Tangible Book Value represents the tangible equity's value for the shareholders as it does not include the intangible assets and the minority interests (non-controlling interests).

It is calculated by discounting intangible assets, that is, goodwill and the rest of consolidated intangibles recorded under the public balance sheet (goodwill and intangible assets of companies accounted for by the equity method or companies classified as non-current assets for sale are not subtracted). It is also shown as ex-dividends

Tax liabilities

All tax related liabilities except for provisions for taxes.

Territorial bonds

Financial assets or fixed asset security issued with the guarantee of portfolio loans of the public sector of the issuing entity.

Tier 1 Capital

Mainly includes: Common stock, parent company reserves, reserves in consolidated companies, non-controlling interests, deductions and others and attributed net income.

Tier 2 Capital

Mainly includes: Subordinated, preferred shares and non- controlling interest.

Unit-link

This is life insurance in which the policyholder assumes the risk. In these policies, the funds for the technical insurance provisions are invested in the name of and on behalf of the policyholder in shares of Collective Investment Institutions and other financial assets chosen by the policyholder, who bears the investment risk.

Write- off

When the recovery of any recognized amount is considered to be remote, this amount is removed from the consolidated balance sheet, without prejudice to any actions taken by the consolidated entities in order to collect the amount until their rights extinguish in full through expiry, forgiveness or for other reasons.

Value at Risk (VaR)

Value at Risk (VaR) is the basic variable for measuring and controlling the Group’s market risk. This risk metric estimates the maximum loss that may occur in a portfolio’s market positions for a particular time horizon and given confidence level VaR figures are estimated following two methodologies:

a)      VaR without smoothing, which awards equal weight to the daily information for the immediately preceding last two years. This is currently the official methodology for measuring market risks vis-à-vis limits compliance of the risk.
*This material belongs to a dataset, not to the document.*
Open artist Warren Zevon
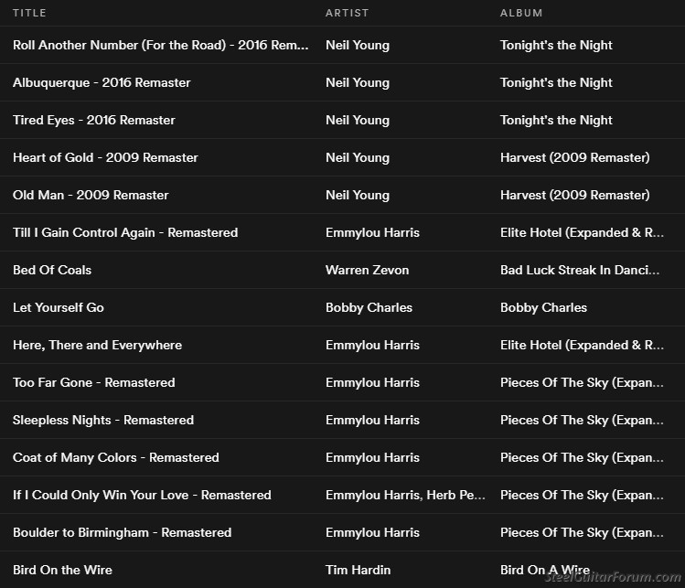685x588 pixels. (x=367, y=270)
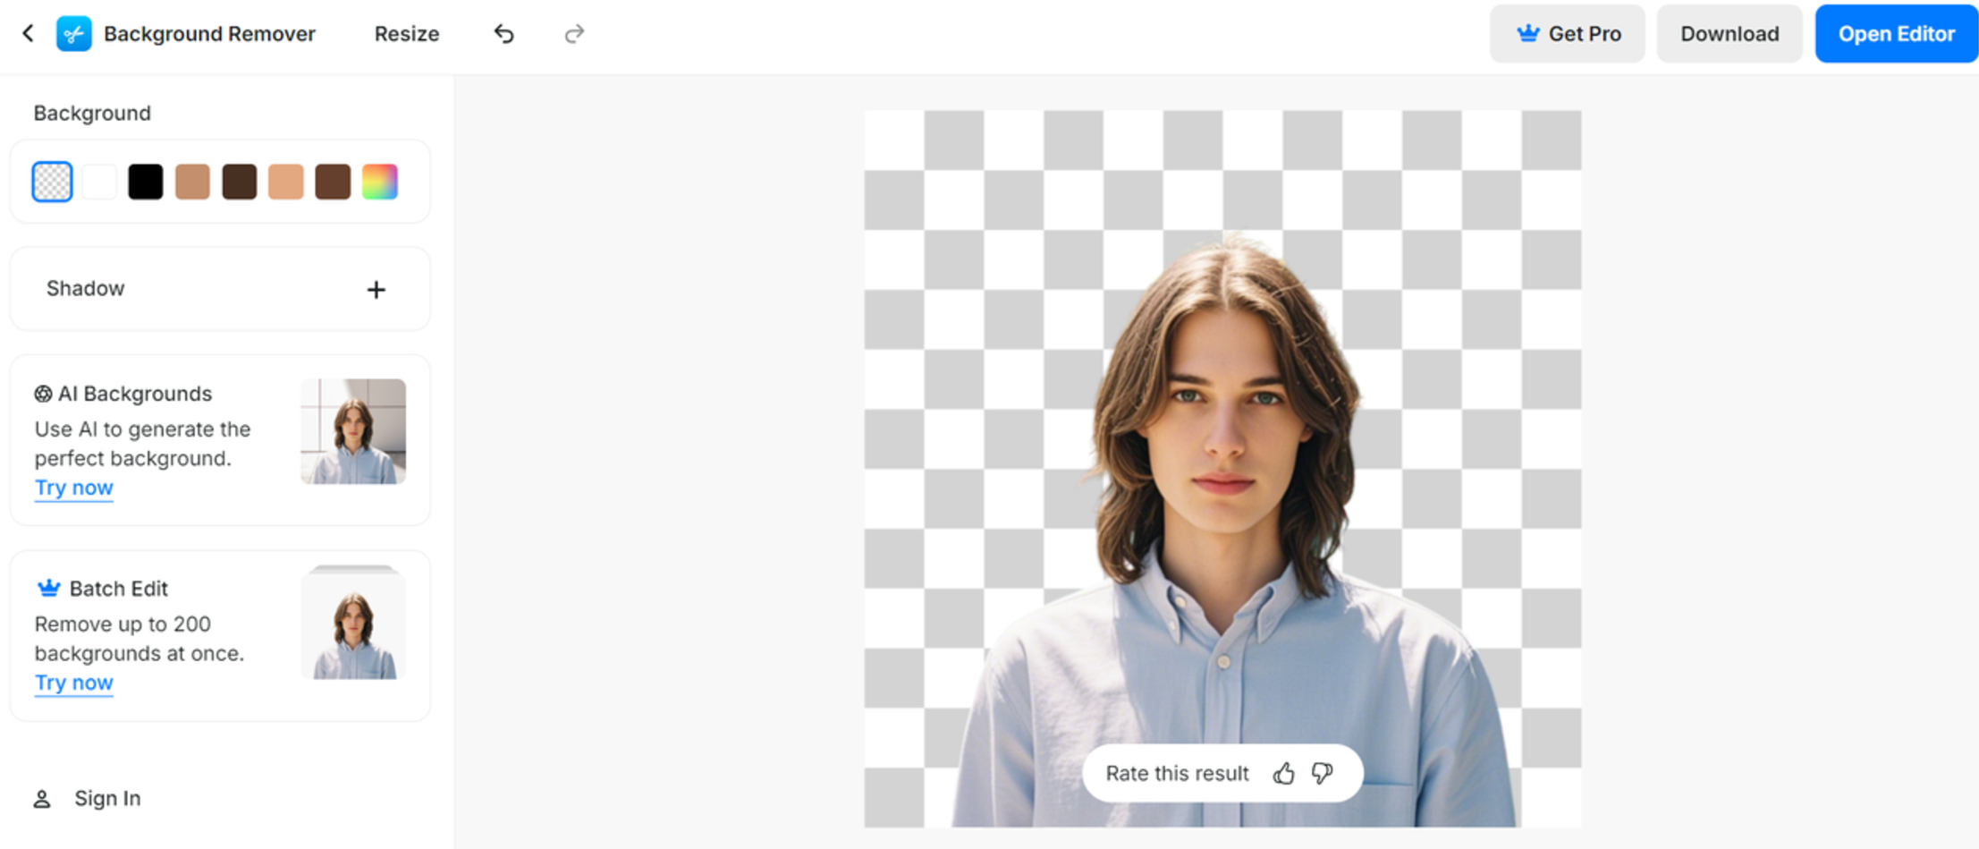Click the Get Pro crown icon
This screenshot has height=849, width=1979.
tap(1527, 33)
b)      VaR with smoothing, which weighs more recent market information more heavily. This is a metric which supplements the previous one.

VaR with smoothing adapts itself more swiftly to the changes in financial market conditions, whereas VaR without smoothing is, in general, a more stable metric that will tend to exceed VaR with smoothing when the markets show less volatile trends, while it will tend to be lower when they present upturns in uncertainty.

Yield curve risk

Risks arising from changes in the slope and the shape of the yield curve.